Community

Inaugural North Fork Pride Parade coming to Greenport this summer

The North Fork will be welcoming the area’s first Pride Parade this summer.

Southold’s Center for Advocacy, Support and Transformation will be hosting a meeting at 6:30 p.m. on March 13 for those interested in participating in the event and preparations.

The meeting will be essential for those who want to get involved, according to LGBT Network chief executive officer Robert Vitelli.

“We want to be able to get people signed up to march, different groups, we want to be able to have people be vendors,” Mr. Vitelli said. “We are trying to build our volunteer corps for this event as well, there are a lot of different opportunities.”

The Hauppauge-based nonprofit was founded in 1993 and describes itself as “a home and voice for LGBT people, their families, and support systems.” The organization, which has centers all over long island, from Queens to Sag Harbor, runs the official Long Island Pride Parade in Sayville. They are organizing the North Fork parade alongside Greenport business owner Lori Panarello. Mr. Vitelli said participating in this event lines up with the organization’s overall goals.

We shouldn’t be marching in another parade, we need our own parade

lori panarello

“We’ve always felt like we needed to do more for the residents on the East End of Long Island,” he said. “To branch out from that main event to an event like this so that we can reach more people and engage more people in celebrating Pride is really a golden opportunity.”

The parade itself will begin at noon on Saturday, June 24, at the corner of Front and Main streets in Greenport. The festivities will move on to Mitchell Park from 1 to 4 p.m. and organizers are working on setting up a dance reception at a location to be determined at 5. For more information, visit northforkpride.org.
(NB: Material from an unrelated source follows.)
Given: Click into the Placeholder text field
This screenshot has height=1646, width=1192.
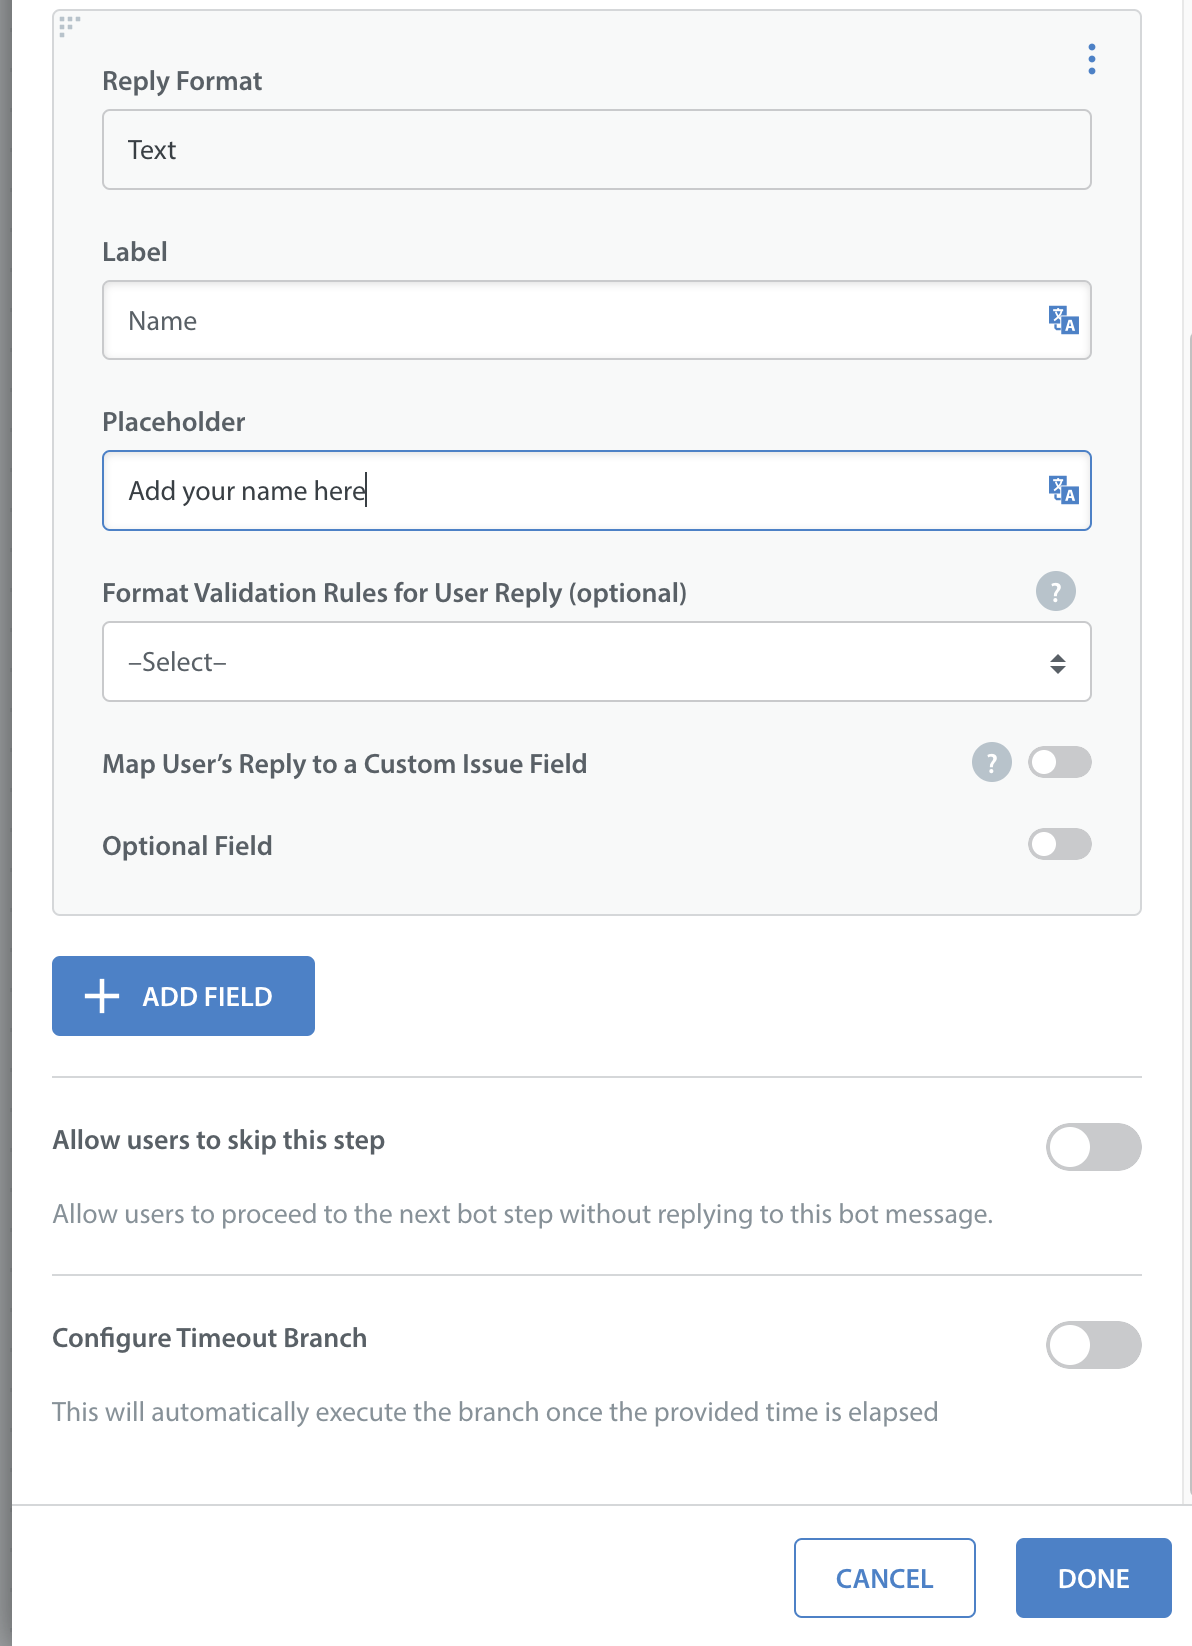Looking at the screenshot, I should pos(596,491).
“It’s going to be a really cool event,” Ms. Panarello said. “I’m hoping to turn it into really a weekend event in an attempt to raise awareness on the North Fork that A) we are out here in large numbers, and B) I’d like to drum up some business … the festival could be really good for business as well.”

Ms. Panarello purchased a summer home on the North Fork almost a decade ago and opened her salon, Craft Hair, in Greenport during the COVID-19 pandemic after years of working as the global artistic director for KMS Hair. She also ran a salon in Woodbury in Nassau County since 2003. Ms. Panarello immediately immersed herself in the community through groups such as North Fork Women. She has been mulling over the idea of local Pride celebrations for years but jumped into action after a small group of area women, all members of the LGBTQ community, marched in Greenport’s July 4 parade last year.

“It was a very small representation and the community seemed to support it and I was like, ‘that’s it, we shouldn’t be marching in another parade, we need our own parade,’ ” she said. “I knew then that it was time, and the North Fork was ready and that was when I started to really reach out to different people.”

The support has been overwhelming, Ms. Panarello said. Many organizations such as Greenport Business Improvement District as well as store owners and local officials from Southold and Greenport have reached out to help.

“I started to talk to all of the people I knew in the community, business owners and clients, both straight and gay, and I started to put the idea out in front of them and there wasn’t one person that didn’t say to me, ‘I want to help,’ ” she said. “Every person I talked to was so excited about the idea and wanted to help.”

Mr. Vitelli hopes this event helps increase access to all of LGBT Network’s resources for North Forkers.

[Long Island] is different from a lot of other places just because of our geography, it’s just more difficult to get around,” he said. “So, for us to be able to partner and collaborate with local Greenport folks and be able to bring our infrastructure and experience to produce this event is really great.”